> _About this task_: Excluding pictures, retype exactly the lines from the one with "The width and" through the end of the records that follow.

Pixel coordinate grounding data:
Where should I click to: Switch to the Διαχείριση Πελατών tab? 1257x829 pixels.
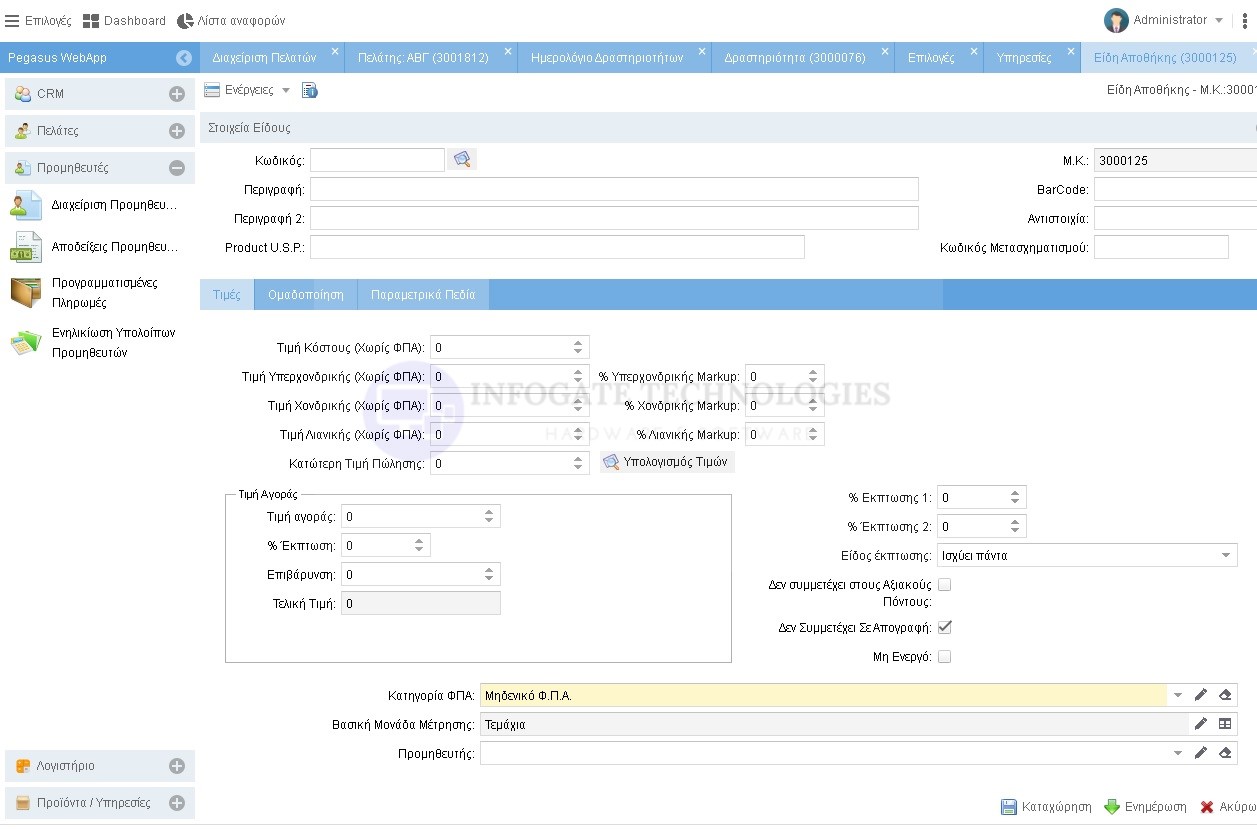coord(264,58)
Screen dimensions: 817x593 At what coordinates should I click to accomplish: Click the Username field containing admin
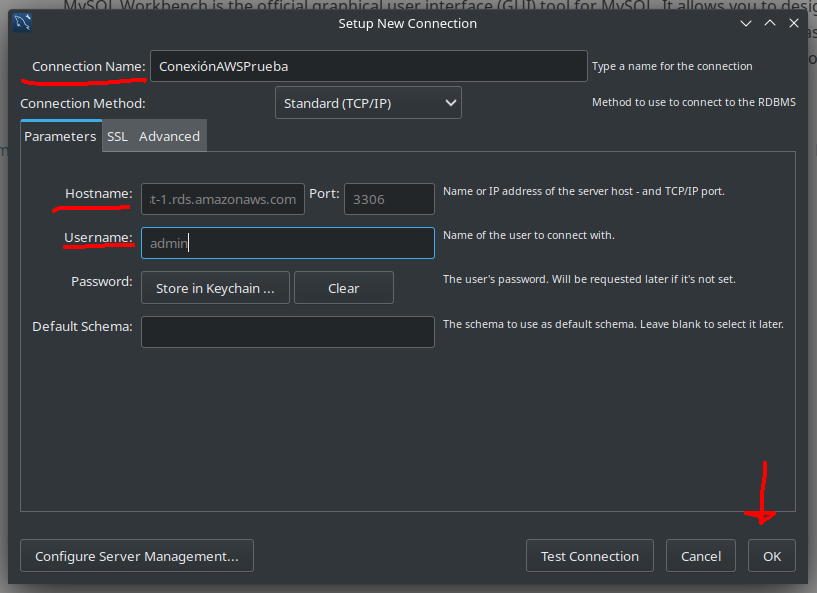click(x=287, y=243)
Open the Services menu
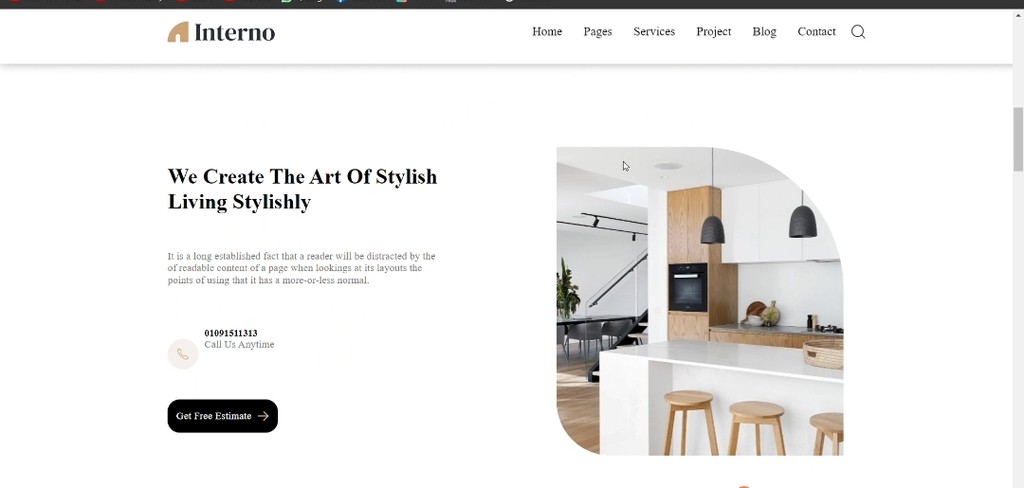This screenshot has width=1024, height=488. point(654,31)
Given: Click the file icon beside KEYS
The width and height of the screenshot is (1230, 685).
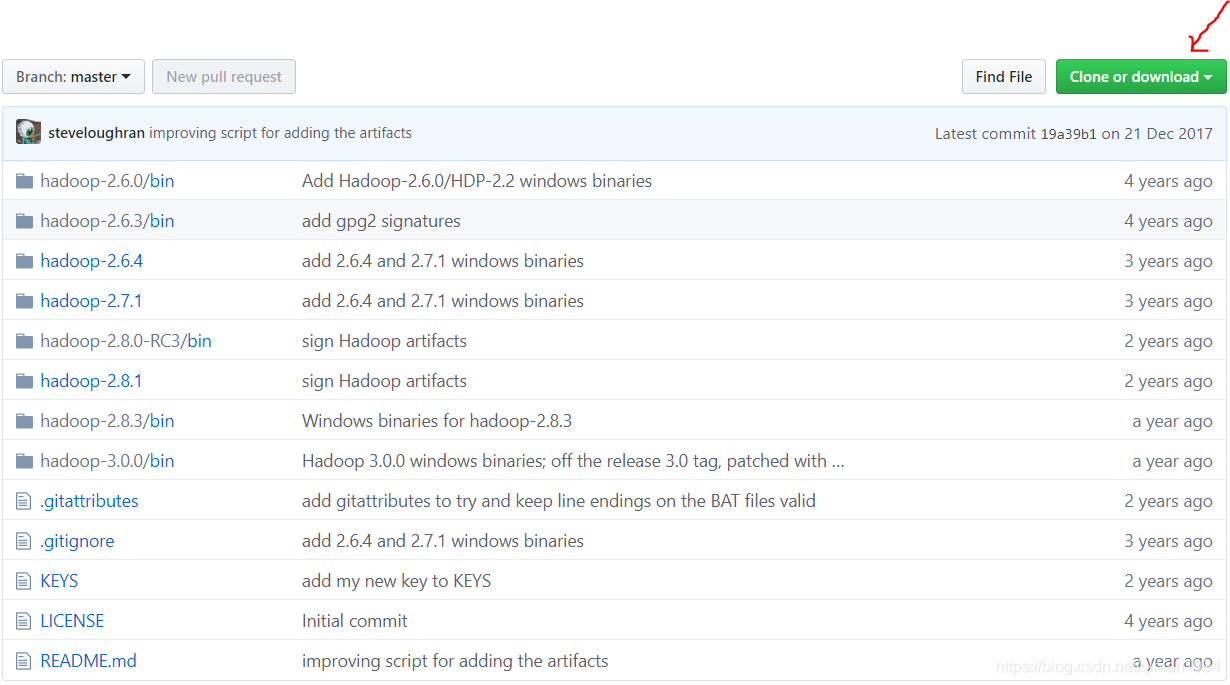Looking at the screenshot, I should click(24, 581).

> _Final answer_:
The width and height of the screenshot is (1230, 685).
Looking at the screenshot, I should click(24, 581).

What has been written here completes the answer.